# To do:
Please restate the data exactly, from the first line to the last.

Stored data
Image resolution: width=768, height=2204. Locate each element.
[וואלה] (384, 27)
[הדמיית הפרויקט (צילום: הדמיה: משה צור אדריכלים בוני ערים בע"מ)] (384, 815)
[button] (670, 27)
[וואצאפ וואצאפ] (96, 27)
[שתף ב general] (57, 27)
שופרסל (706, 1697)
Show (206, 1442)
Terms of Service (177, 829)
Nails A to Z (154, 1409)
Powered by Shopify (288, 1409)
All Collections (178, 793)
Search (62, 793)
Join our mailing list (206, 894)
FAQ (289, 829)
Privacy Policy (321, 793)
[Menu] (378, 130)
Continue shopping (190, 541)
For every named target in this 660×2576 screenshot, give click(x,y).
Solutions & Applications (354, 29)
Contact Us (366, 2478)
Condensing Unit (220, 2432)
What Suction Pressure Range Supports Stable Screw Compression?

# Solution to this problem:
Image resolution: width=768, height=2204. Locate each element.
[וואלה] (384, 27)
[הדמיית הפרויקט (צילום: הדמיה: משה צור אדריכלים בוני ערים בע"מ)] (384, 815)
[button] (670, 27)
[וואצאפ וואצאפ] (96, 27)
[שתף ב general] (57, 27)
שופרסל (706, 1697)
Show (206, 1442)
Terms of Service (177, 829)
Nails A to Z (154, 1409)
Powered by Shopify (288, 1409)
All Collections (178, 793)
Search (62, 793)
Join our mailing list (206, 894)
FAQ (289, 829)
Privacy Policy (321, 793)
[Menu] (378, 130)
Continue shopping (190, 541)
For every named target in this 660×2576 screenshot, give click(x,y).
Solutions & Applications (354, 29)
Contact Us (366, 2478)
Condensing Unit (220, 2432)
What Suction Pressure Range Supports Stable Screw Compression?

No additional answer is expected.